Multi-objective Evolutionary Algorithm with Discrete Differential Mutation Operator for Service Restoration in Large-Scale Distribution Systems

Abstract

The network reconfiguration for service restoration in distribution systems is a combinatorial complex optimization problem that usually involves multiple non-linear constraints and objectives functions. For large networks, no exact algorithm has found adequate restoration plans in real-time, on the other hand, Multi-objective Evolutionary Algorithms (MOEA) using the Node-depth enconding (MEAN) is able to efficiently generate adequate restorations plans for relatively large distribution systems. This paper proposes a new approach that results from the combination of MEAN with characteristics from the mutation operator of the Differential Evolution (DE) algorithm.
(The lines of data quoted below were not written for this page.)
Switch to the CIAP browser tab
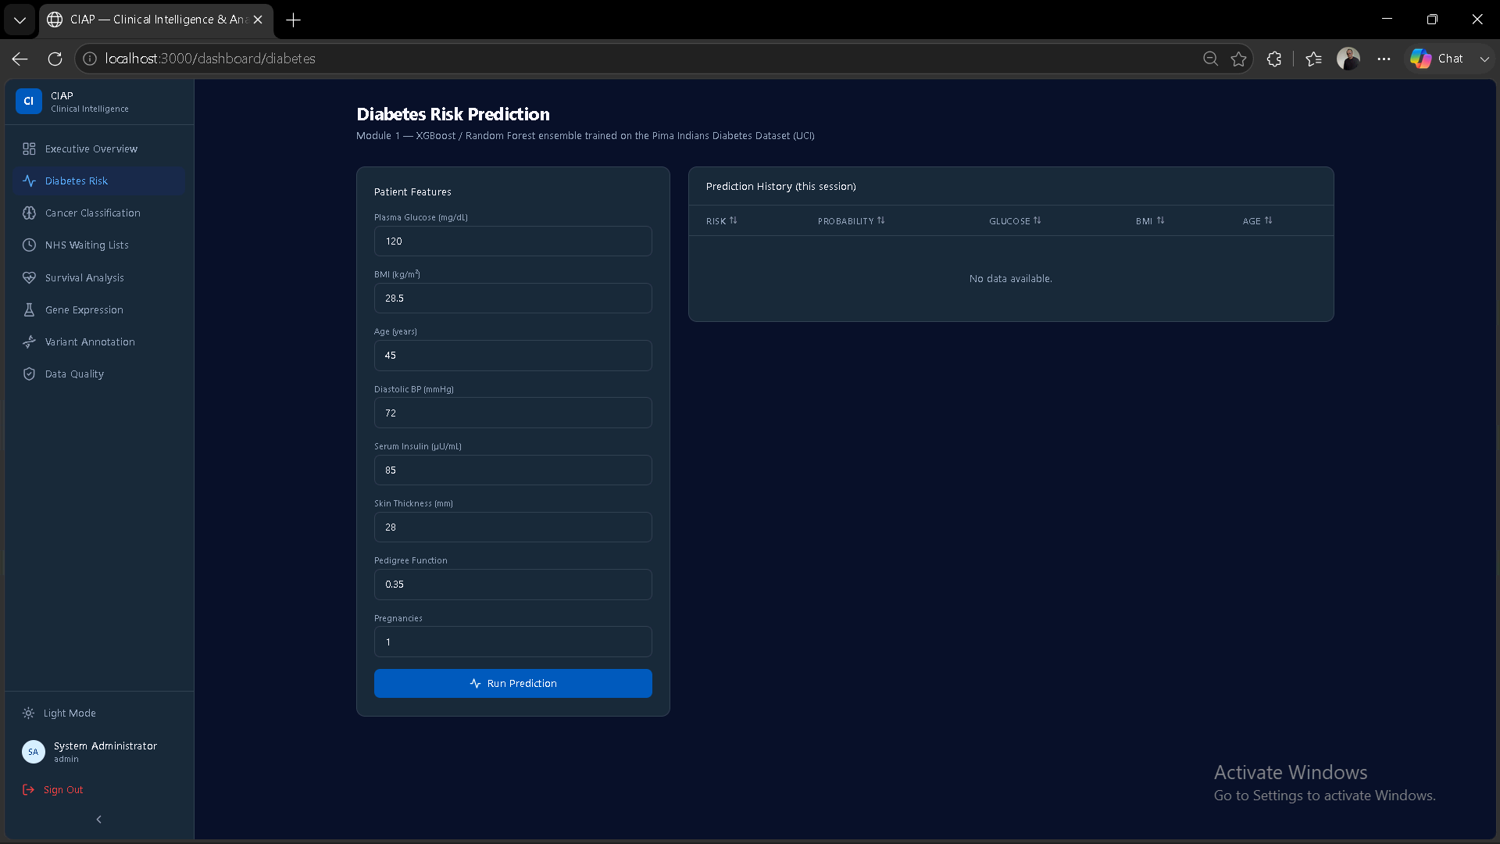This screenshot has width=1500, height=844. (x=156, y=20)
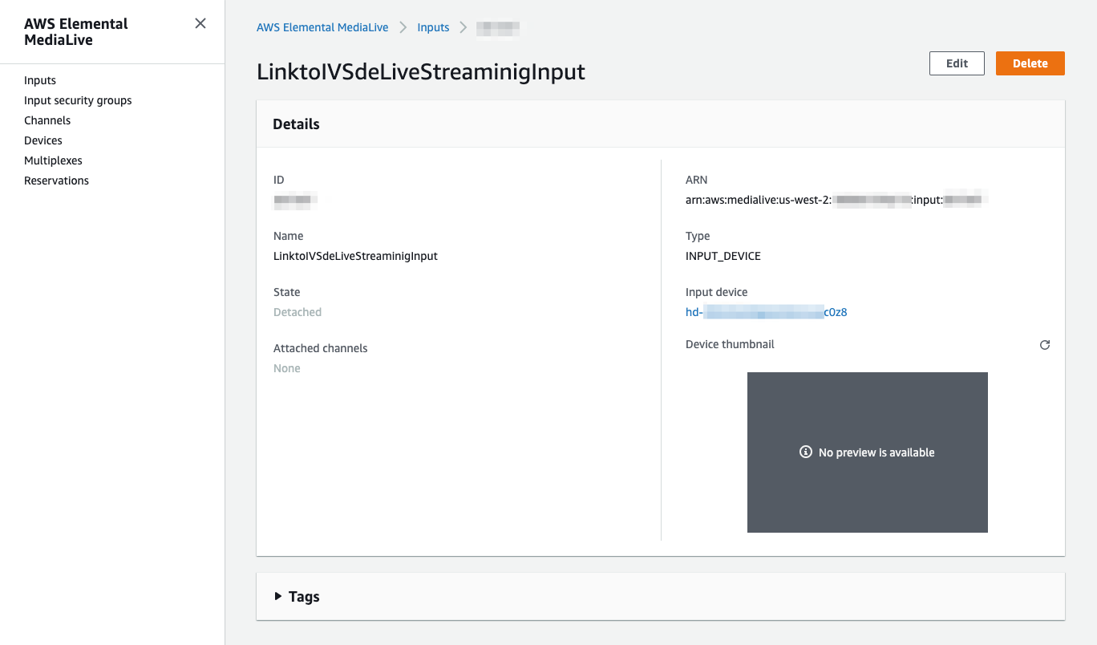Open Multiplexes from the sidebar
Viewport: 1097px width, 645px height.
coord(53,160)
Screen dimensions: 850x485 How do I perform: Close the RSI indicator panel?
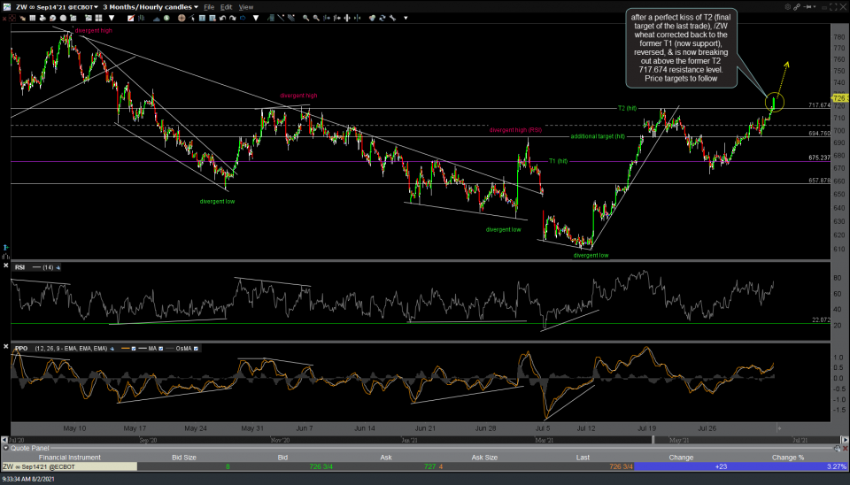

Simulation results have shown that the proposed approach, called MEAN-DE, properly designed to restore a feeder fault in networks with significant different bus sizes: 3,860 and 15,440. In addition, a MOEA using subproblem Decomposition and NDE (MOEA/D-NDE) was investigated. MEAN-DE has shown the best average results in relation to MEAN and MOEA/D-NDE. The metrics \(R_2\), \(R_3\), Hypervolume and \(\epsilon \)-indicators were used to measure the quality of the obtained fronts.